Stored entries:
= Beginning of Section =

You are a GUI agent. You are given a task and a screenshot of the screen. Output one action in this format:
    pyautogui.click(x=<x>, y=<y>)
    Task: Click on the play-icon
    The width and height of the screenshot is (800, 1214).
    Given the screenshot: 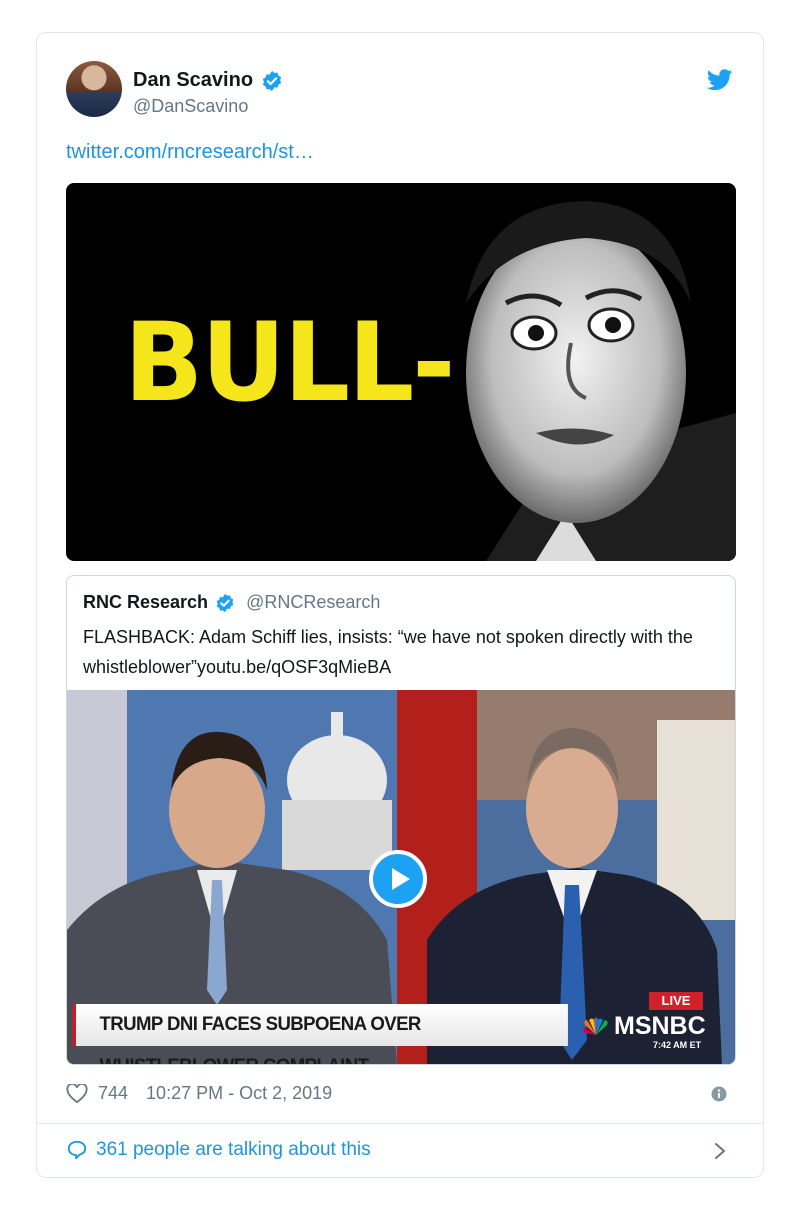 What is the action you would take?
    pyautogui.click(x=401, y=879)
    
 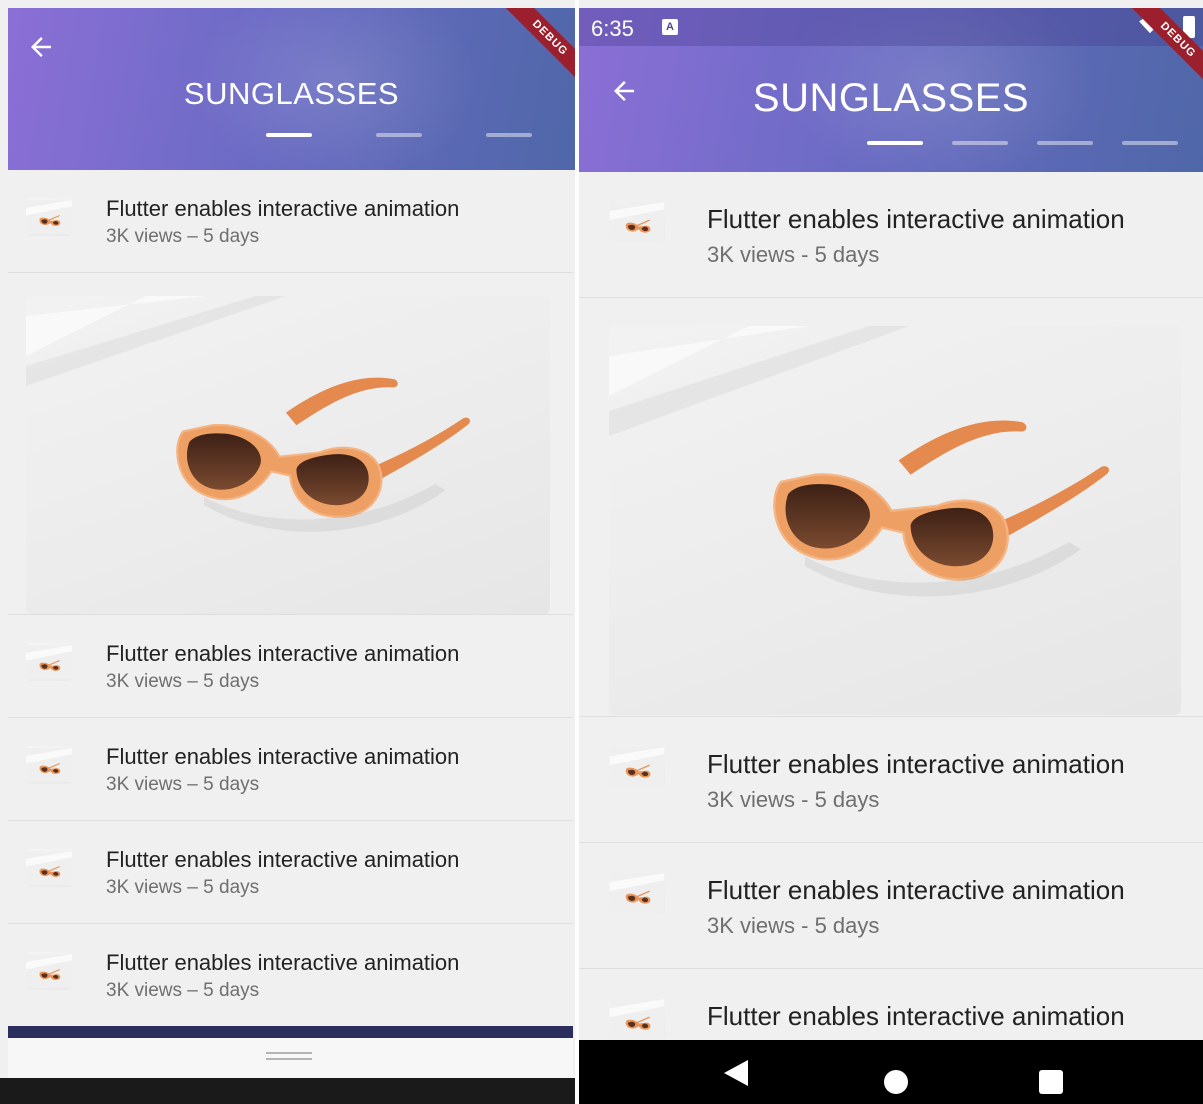 What do you see at coordinates (540, 46) in the screenshot?
I see `debug-banner: DEBUG` at bounding box center [540, 46].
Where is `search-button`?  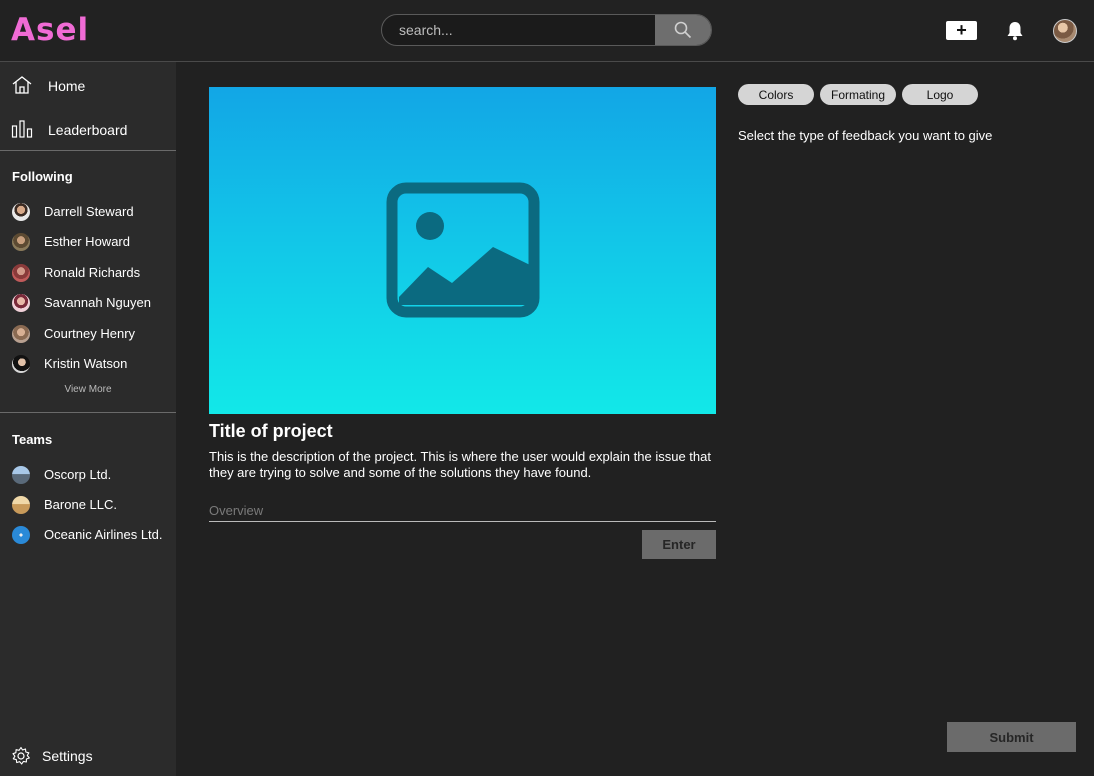
search-button is located at coordinates (683, 30).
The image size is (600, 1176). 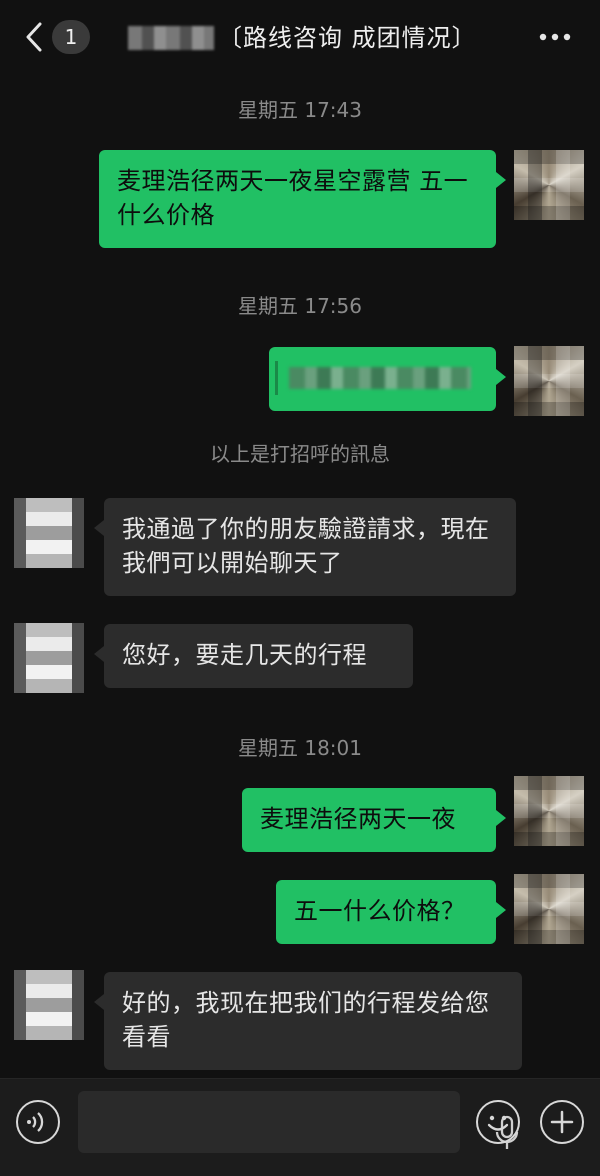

= End of Section =

Work to be completed: Repeat the part of the items that opens with the line containing "What do you" and runs through the end of the items, leaving the pictures out of your answer.

Answer space:
  What do you see at coordinates (540, 46) in the screenshot?
I see `debug-banner: DEBUG` at bounding box center [540, 46].
Where is `search-button`?  
search-button is located at coordinates (683, 30).
The image size is (600, 1176). 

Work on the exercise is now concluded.